A limited impact of sex on microbial diversity within healthy BMI ranges was noted, contrasting with earlier studies that reported sex-specific differences in gut microbiome composition. However, the findings are consistent with more recent large-scale studies suggesting that sex-related differences in microbiome composition become less pronounced with age. This highlights the complex interplay between age, sex, and other factors in determining gut microbiome diversity and composition (Ira et al. 2024).
Geographic location emerged as a significant factor influencing phylogenetic diversity. This observation is supported by prior research demonstrating that individuals from different geographical regions harbor distinct gut microbial communities. Factors such as diet, lifestyle, and environmental exposures unique to specific geographic locations likely contribute to these geographic variations. For instance, Yatsunenko et al. (2012) reported significant differences in gut microbiome composition between individuals from the United States, Malawi, and Venezuela, attributing these variations to dietary and lifestyle differences. Similarly, Tasnim et al. (2017) found that children from rural communities exhibited more diverse gut microbiotas compared to children from Western populations, further emphasizing the influence of environment and lifestyle on gut microbiome composition.

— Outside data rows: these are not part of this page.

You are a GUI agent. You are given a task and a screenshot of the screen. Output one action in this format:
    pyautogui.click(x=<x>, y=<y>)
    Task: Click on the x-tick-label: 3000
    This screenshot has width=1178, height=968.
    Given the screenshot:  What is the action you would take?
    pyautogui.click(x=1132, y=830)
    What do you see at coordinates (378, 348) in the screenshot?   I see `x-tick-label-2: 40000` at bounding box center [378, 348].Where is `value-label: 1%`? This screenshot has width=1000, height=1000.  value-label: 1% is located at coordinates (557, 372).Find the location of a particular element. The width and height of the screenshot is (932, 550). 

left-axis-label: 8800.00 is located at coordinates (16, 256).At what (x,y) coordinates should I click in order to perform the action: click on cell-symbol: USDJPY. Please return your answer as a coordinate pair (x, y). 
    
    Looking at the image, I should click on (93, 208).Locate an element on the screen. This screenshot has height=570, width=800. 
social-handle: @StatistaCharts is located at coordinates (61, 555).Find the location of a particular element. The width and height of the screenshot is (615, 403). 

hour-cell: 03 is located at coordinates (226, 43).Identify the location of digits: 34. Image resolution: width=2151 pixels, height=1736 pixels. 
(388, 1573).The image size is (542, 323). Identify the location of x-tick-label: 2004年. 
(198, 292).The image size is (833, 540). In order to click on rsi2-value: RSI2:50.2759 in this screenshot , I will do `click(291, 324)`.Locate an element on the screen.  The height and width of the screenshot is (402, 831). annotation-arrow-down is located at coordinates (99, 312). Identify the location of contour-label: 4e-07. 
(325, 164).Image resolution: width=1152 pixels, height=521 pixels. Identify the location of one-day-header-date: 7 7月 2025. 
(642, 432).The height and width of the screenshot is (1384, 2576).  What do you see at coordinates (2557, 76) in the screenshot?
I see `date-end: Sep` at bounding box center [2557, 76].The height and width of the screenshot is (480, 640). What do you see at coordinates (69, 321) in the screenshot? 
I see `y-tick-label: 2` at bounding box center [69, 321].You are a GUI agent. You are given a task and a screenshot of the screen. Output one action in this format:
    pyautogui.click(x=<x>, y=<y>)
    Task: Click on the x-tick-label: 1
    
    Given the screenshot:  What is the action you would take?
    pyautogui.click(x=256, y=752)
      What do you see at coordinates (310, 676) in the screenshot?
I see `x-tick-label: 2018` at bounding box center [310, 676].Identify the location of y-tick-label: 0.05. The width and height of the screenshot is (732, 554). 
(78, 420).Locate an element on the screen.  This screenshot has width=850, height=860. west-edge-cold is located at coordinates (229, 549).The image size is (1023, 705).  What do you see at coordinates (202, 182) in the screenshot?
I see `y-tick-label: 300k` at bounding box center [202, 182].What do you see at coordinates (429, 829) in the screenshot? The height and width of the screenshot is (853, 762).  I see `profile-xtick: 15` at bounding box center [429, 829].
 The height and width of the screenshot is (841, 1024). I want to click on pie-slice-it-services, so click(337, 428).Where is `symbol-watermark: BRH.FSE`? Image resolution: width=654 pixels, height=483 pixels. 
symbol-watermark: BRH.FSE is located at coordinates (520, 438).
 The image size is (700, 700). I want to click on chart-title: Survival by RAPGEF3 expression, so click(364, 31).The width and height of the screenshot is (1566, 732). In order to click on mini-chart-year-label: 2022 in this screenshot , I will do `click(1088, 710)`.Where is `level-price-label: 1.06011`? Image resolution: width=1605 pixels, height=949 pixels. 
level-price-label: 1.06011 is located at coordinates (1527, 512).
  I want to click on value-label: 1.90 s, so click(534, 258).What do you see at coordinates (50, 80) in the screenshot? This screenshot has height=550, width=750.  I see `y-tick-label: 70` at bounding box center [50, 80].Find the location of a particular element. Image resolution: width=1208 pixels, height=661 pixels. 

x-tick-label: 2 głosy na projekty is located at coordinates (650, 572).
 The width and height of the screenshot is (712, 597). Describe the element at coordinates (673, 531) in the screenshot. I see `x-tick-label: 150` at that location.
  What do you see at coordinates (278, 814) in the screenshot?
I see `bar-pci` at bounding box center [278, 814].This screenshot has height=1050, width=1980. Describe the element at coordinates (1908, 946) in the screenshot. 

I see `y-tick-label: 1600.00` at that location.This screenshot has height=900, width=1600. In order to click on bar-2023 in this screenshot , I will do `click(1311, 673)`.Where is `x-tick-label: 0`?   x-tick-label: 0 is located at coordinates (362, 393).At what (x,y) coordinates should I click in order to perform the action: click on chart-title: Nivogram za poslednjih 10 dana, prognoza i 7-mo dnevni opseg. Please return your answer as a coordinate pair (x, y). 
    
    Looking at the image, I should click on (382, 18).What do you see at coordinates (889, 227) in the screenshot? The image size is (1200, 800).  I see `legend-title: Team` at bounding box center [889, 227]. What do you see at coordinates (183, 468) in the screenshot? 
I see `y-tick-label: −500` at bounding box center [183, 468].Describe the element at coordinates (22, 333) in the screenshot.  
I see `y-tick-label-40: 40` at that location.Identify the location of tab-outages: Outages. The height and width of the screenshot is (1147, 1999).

Future research is encouraged to expand this analysis by incorporating additional demographic variables such as socioeconomic status, dietary patterns, and genetic predispositions to build a more holistic understanding of microbiome diversity. Although this study provides valuable insights, the sample size of 20 individuals per demographic group, while sufficient to identify key trends, could be increased in future studies to enhance statistical power and generalizability. A post hoc power analysis conducted using Faith’s Phylogenetic Diversity as the outcome metric evaluated the adequacy of the current sample size (n = 20 per group). This analysis indicated a high effect size (f = 0.878) and statistical power of 1.0 for age-based comparisons, confirming sufficient sensitivity to detect differences. Geographic location comparisons yielded acceptable statistical power (0.724), demonstrating moderate sensitivity to regional effects on phylogenetic diversity. Conversely, sex-based comparisons revealed a very small effect size (f = 0.059) and low statistical power (0.065), aligning with the observed non-significant results. These findings validate the current sample size for detecting substantial demographic effects, particularly for age and geography, while highlighting that limited statistical power may contribute to the absence of significant sex-related differences. Longitudinal studies will be essential to uncover causal relationships and dynamic changes in microbial composition over time, addressing factors not fully accounted for in this study, such as dietary patterns, medication use, and lifestyle habits. Integration of metagenomic, metabolomic, and proteomic data could further elucidate the functional implications of observed microbiome variations. Additionally, the study’s geographic focus on populations from the United States, the United Kingdom, and Australia provides an initial perspective on geographic variations but underscores the need to include underrepresented regions such as Asia, Africa, and South America. Capturing a more complete picture of global microbiome diversity and exploring interactions between the microbiome and host health outcomes across diverse populations will be critical for translating these findings into tailored therapeutic strategies to improve health and disease management.